─── Document text ───

INT: I mean being a Producer, you’re directing a lot of it, but when you hire Directors what do you look for in a Director? 

SL: I kind of look for experience, depending on… I kind of look for experience, and that doesn’t necessarily have to be the exact same experience of that, you know, for instance if we were choosing a Director for REAL HUSBANDS [THE REAL HUSBANDS OF HOLLYWOOD], I would probably look for a Director who I felt had the, you know, the ability to be loose, you know, to not be as precise. To get it in, and getting it in means getting it in in, you know, in the 10, in the 12 hours that we have in our short schedule, but who has, you know, that kind of experience. If I felt like I was in a position where I couldn’t hire--or a Director who is ready to make that move and it’s obvious that he’s got the skills, you know? I think at some point we have to give people, you know, a shot, and we need to, you know, take somewhat of a leap, but you still gotta deliver, so.


INT: I mean let’s talk, you know, back in the day you talk about there was no integration because there was nobody there in the room. It was you were in the room, you know, like it wasn’t about segregation. It wasn’t about, you know, there was just nobody there. Now we’re beginning to have more, you know, people behind the camera. You’re not at NBC with only the people in the kitchen, you know, waiting. [SL: Exactly.] You know, how’s it feel different? Do you feel that, you know, we’re making advancements? Well obviously we’re making advancements, you know, are we making fast enough? Is there things that, you know, you would say to, you know, young kids coming up in terms of, you know, getting ready, being there, being prepared?

─── Extracted records ───

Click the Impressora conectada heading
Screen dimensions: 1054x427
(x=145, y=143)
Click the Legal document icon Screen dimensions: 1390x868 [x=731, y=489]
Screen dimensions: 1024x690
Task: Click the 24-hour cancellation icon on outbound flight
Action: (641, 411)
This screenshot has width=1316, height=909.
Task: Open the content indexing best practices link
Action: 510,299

───

Turn the interview transcript's paragraph that begins "SL: I kind of look for experience" into a brief bulleted list that keeps its main points.

## Output of the task
- The speaker looks mainly for experience when hiring Directors, though not necessarily the exact same experience.
- For THE REAL HUSBANDS OF HOLLYWOOD, the speaker would want a Director able to be loose rather than precise.
- That Director would need to "get it in" within the 10 or 12 hours of the show's short schedule.
- At some point people must be given a shot, which means taking a leap on a Director who is ready to make that move and clearly has the skills.
- Whoever is hired still has to deliver.